The National Bank of Cambodia (NBC) reportedly plans to launch a blockchain-based, peer-to-peer payment and money transfer platform in the next few months, as shared in Blockchain News.

According to the NBC Director-General Chea Serey, the platform would be known as a Central Bank Digital Currency (CBDC).

Another report from the Phnom Penh Post revealed that the ongoing project is dubbed ‘Project Bakong’. Serey has been quoted to say that the scheme already rallied the support of 11 banks, and expected more to join soon.

Project Bakong itself was launched on a trial basis in July and will kick off operation within the present fiscal quarter.
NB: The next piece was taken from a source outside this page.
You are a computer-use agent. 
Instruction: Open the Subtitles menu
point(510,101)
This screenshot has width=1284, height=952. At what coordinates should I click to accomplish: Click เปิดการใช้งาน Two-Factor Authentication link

Also Read: Report: Cambodia saw 140 per cent rise in tech startup investment in 2018

“Bakong will play a central role in bringing all players in the payment space in Cambodia under the same platform, making it easy for end-users to pay each other regardless of the institutions they bank with. Eventually, we hope to allow cross border payment through the Bakong system too,” Serey said.

Unlike most cryptocurrencies, which are decentralised, Bakong will deploy a closed system backed by banking authorities. This will enable the project to close the possible loophole.

Apart from Cambodia, another country that has been making headlines with its national cryptocurrency plan is China.

In August 2019, a Forbes report stated that China is planning to issue the cryptocurrency to seven institutions that included tech giants such as Alibaba and Tencent.